Descripción de la tarea
Sustituye "webpages" por "web pages" en todos los registros siguientes y reprodúcelos sin ningún otro cambio.

Datos del ejercicio
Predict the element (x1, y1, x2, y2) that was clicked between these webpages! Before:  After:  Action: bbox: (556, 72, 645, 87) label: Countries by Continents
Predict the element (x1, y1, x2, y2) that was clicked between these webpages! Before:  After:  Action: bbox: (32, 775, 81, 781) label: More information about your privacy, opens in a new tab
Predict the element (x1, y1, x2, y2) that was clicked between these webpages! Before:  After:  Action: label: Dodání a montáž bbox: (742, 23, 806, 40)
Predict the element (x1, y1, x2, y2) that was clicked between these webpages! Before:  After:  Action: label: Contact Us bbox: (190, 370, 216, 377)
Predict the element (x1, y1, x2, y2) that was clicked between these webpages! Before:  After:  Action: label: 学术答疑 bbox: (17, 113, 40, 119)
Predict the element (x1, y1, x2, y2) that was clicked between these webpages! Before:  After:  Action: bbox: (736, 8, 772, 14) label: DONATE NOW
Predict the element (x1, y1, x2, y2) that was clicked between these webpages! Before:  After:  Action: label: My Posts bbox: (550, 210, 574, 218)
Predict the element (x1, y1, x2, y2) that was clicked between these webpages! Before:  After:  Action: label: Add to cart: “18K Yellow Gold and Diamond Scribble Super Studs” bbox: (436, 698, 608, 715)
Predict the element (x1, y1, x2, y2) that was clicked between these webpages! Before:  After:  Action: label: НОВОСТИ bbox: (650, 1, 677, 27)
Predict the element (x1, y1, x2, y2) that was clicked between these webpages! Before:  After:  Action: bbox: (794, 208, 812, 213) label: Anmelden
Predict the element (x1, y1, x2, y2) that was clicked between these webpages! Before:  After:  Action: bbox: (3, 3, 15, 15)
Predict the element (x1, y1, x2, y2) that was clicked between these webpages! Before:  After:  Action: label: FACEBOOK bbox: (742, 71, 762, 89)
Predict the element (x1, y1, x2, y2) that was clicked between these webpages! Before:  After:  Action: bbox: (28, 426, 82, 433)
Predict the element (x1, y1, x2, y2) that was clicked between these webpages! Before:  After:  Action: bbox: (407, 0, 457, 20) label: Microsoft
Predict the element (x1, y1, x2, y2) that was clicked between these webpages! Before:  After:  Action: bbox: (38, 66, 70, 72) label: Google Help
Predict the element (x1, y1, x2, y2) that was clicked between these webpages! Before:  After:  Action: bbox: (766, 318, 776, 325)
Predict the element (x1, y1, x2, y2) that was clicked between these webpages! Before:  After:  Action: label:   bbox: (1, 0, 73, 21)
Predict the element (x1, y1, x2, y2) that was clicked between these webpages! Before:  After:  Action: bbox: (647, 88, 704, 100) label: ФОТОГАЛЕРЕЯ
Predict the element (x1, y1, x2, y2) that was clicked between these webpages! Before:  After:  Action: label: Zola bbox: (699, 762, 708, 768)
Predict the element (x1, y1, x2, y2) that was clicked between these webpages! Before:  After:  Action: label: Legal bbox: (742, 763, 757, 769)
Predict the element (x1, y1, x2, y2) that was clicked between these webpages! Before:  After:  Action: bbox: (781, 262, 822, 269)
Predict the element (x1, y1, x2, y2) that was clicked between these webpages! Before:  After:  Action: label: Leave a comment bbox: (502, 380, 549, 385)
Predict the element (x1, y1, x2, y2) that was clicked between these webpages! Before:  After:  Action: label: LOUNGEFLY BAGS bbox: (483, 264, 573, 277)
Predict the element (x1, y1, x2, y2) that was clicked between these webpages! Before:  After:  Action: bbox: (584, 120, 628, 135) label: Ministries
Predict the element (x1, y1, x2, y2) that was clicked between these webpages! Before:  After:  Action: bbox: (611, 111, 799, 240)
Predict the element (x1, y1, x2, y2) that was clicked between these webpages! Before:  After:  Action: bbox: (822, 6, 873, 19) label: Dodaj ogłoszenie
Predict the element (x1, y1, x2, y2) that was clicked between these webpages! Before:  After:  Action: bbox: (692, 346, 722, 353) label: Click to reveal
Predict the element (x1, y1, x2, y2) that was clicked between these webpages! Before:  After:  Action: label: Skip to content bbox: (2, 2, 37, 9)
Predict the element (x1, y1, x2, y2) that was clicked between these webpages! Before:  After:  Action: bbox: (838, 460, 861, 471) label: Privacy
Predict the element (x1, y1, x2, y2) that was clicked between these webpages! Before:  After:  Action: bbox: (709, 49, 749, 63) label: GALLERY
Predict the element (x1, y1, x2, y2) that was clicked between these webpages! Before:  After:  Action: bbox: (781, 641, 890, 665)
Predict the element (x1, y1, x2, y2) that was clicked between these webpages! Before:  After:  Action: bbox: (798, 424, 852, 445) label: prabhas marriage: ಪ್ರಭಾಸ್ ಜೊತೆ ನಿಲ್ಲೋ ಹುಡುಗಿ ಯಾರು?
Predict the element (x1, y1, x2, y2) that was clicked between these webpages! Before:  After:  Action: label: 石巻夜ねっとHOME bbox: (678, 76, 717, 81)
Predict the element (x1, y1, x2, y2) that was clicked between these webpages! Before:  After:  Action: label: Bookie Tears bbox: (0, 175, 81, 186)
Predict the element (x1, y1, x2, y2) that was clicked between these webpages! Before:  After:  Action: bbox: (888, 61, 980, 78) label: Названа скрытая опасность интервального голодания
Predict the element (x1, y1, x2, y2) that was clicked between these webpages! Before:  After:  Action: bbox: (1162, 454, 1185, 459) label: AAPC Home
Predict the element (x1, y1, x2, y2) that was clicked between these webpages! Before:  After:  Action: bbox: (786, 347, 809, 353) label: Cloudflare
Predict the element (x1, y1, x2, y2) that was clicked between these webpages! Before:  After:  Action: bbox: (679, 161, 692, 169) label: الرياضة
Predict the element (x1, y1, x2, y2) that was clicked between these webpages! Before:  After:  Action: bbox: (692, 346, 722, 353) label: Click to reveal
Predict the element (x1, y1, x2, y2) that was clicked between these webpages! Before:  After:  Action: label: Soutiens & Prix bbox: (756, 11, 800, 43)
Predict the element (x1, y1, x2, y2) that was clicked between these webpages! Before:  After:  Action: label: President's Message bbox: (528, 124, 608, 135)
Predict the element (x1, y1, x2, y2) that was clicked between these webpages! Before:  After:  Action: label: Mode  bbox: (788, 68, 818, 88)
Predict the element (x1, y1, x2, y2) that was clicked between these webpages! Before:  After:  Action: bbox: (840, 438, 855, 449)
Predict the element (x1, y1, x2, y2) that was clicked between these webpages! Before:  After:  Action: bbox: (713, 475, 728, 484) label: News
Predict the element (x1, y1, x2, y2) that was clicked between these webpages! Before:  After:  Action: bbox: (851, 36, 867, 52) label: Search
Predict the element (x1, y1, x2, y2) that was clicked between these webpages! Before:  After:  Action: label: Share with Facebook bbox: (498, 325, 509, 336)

Solución
Predict the element (x1, y1, x2, y2) that was clicked between these web pages! Before:  After:  Action: bbox: (556, 72, 645, 87) label: Countries by Continents
Predict the element (x1, y1, x2, y2) that was clicked between these web pages! Before:  After:  Action: bbox: (32, 775, 81, 781) label: More information about your privacy, opens in a new tab
Predict the element (x1, y1, x2, y2) that was clicked between these web pages! Before:  After:  Action: label: Dodání a montáž bbox: (742, 23, 806, 40)
Predict the element (x1, y1, x2, y2) that was clicked between these web pages! Before:  After:  Action: label: Contact Us bbox: (190, 370, 216, 377)
Predict the element (x1, y1, x2, y2) that was clicked between these web pages! Before:  After:  Action: label: 学术答疑 bbox: (17, 113, 40, 119)
Predict the element (x1, y1, x2, y2) that was clicked between these web pages! Before:  After:  Action: bbox: (736, 8, 772, 14) label: DONATE NOW
Predict the element (x1, y1, x2, y2) that was clicked between these web pages! Before:  After:  Action: label: My Posts bbox: (550, 210, 574, 218)
Predict the element (x1, y1, x2, y2) that was clicked between these web pages! Before:  After:  Action: label: Add to cart: “18K Yellow Gold and Diamond Scribble Super Studs” bbox: (436, 698, 608, 715)
Predict the element (x1, y1, x2, y2) that was clicked between these web pages! Before:  After:  Action: label: НОВОСТИ bbox: (650, 1, 677, 27)
Predict the element (x1, y1, x2, y2) that was clicked between these web pages! Before:  After:  Action: bbox: (794, 208, 812, 213) label: Anmelden
Predict the element (x1, y1, x2, y2) that was clicked between these web pages! Before:  After:  Action: bbox: (3, 3, 15, 15)
Predict the element (x1, y1, x2, y2) that was clicked between these web pages! Before:  After:  Action: label: FACEBOOK bbox: (742, 71, 762, 89)
Predict the element (x1, y1, x2, y2) that was clicked between these web pages! Before:  After:  Action: bbox: (28, 426, 82, 433)
Predict the element (x1, y1, x2, y2) that was clicked between these web pages! Before:  After:  Action: bbox: (407, 0, 457, 20) label: Microsoft
Predict the element (x1, y1, x2, y2) that was clicked between these web pages! Before:  After:  Action: bbox: (38, 66, 70, 72) label: Google Help
Predict the element (x1, y1, x2, y2) that was clicked between these web pages! Before:  After:  Action: bbox: (766, 318, 776, 325)
Predict the element (x1, y1, x2, y2) that was clicked between these web pages! Before:  After:  Action: label:   bbox: (1, 0, 73, 21)
Predict the element (x1, y1, x2, y2) that was clicked between these web pages! Before:  After:  Action: bbox: (647, 88, 704, 100) label: ФОТОГАЛЕРЕЯ
Predict the element (x1, y1, x2, y2) that was clicked between these web pages! Before:  After:  Action: label: Zola bbox: (699, 762, 708, 768)
Predict the element (x1, y1, x2, y2) that was clicked between these web pages! Before:  After:  Action: label: Legal bbox: (742, 763, 757, 769)
Predict the element (x1, y1, x2, y2) that was clicked between these web pages! Before:  After:  Action: bbox: (781, 262, 822, 269)
Predict the element (x1, y1, x2, y2) that was clicked between these web pages! Before:  After:  Action: label: Leave a comment bbox: (502, 380, 549, 385)
Predict the element (x1, y1, x2, y2) that was clicked between these web pages! Before:  After:  Action: label: LOUNGEFLY BAGS bbox: (483, 264, 573, 277)
Predict the element (x1, y1, x2, y2) that was clicked between these web pages! Before:  After:  Action: bbox: (584, 120, 628, 135) label: Ministries
Predict the element (x1, y1, x2, y2) that was clicked between these web pages! Before:  After:  Action: bbox: (611, 111, 799, 240)
Predict the element (x1, y1, x2, y2) that was clicked between these web pages! Before:  After:  Action: bbox: (822, 6, 873, 19) label: Dodaj ogłoszenie
Predict the element (x1, y1, x2, y2) that was clicked between these web pages! Before:  After:  Action: bbox: (692, 346, 722, 353) label: Click to reveal
Predict the element (x1, y1, x2, y2) that was clicked between these web pages! Before:  After:  Action: label: Skip to content bbox: (2, 2, 37, 9)
Predict the element (x1, y1, x2, y2) that was clicked between these web pages! Before:  After:  Action: bbox: (838, 460, 861, 471) label: Privacy
Predict the element (x1, y1, x2, y2) that was clicked between these web pages! Before:  After:  Action: bbox: (709, 49, 749, 63) label: GALLERY
Predict the element (x1, y1, x2, y2) that was clicked between these web pages! Before:  After:  Action: bbox: (781, 641, 890, 665)
Predict the element (x1, y1, x2, y2) that was clicked between these web pages! Before:  After:  Action: bbox: (798, 424, 852, 445) label: prabhas marriage: ಪ್ರಭಾಸ್ ಜೊತೆ ನಿಲ್ಲೋ ಹುಡುಗಿ ಯಾರು?
Predict the element (x1, y1, x2, y2) that was clicked between these web pages! Before:  After:  Action: label: 石巻夜ねっとHOME bbox: (678, 76, 717, 81)
Predict the element (x1, y1, x2, y2) that was clicked between these web pages! Before:  After:  Action: label: Bookie Tears bbox: (0, 175, 81, 186)
Predict the element (x1, y1, x2, y2) that was clicked between these web pages! Before:  After:  Action: bbox: (888, 61, 980, 78) label: Названа скрытая опасность интервального голодания
Predict the element (x1, y1, x2, y2) that was clicked between these web pages! Before:  After:  Action: bbox: (1162, 454, 1185, 459) label: AAPC Home
Predict the element (x1, y1, x2, y2) that was clicked between these web pages! Before:  After:  Action: bbox: (786, 347, 809, 353) label: Cloudflare
Predict the element (x1, y1, x2, y2) that was clicked between these web pages! Before:  After:  Action: bbox: (679, 161, 692, 169) label: الرياضة
Predict the element (x1, y1, x2, y2) that was clicked between these web pages! Before:  After:  Action: bbox: (692, 346, 722, 353) label: Click to reveal
Predict the element (x1, y1, x2, y2) that was clicked between these web pages! Before:  After:  Action: label: Soutiens & Prix bbox: (756, 11, 800, 43)
Predict the element (x1, y1, x2, y2) that was clicked between these web pages! Before:  After:  Action: label: President's Message bbox: (528, 124, 608, 135)
Predict the element (x1, y1, x2, y2) that was clicked between these web pages! Before:  After:  Action: label: Mode  bbox: (788, 68, 818, 88)
Predict the element (x1, y1, x2, y2) that was clicked between these web pages! Before:  After:  Action: bbox: (840, 438, 855, 449)
Predict the element (x1, y1, x2, y2) that was clicked between these web pages! Before:  After:  Action: bbox: (713, 475, 728, 484) label: News
Predict the element (x1, y1, x2, y2) that was clicked between these web pages! Before:  After:  Action: bbox: (851, 36, 867, 52) label: Search
Predict the element (x1, y1, x2, y2) that was clicked between these web pages! Before:  After:  Action: label: Share with Facebook bbox: (498, 325, 509, 336)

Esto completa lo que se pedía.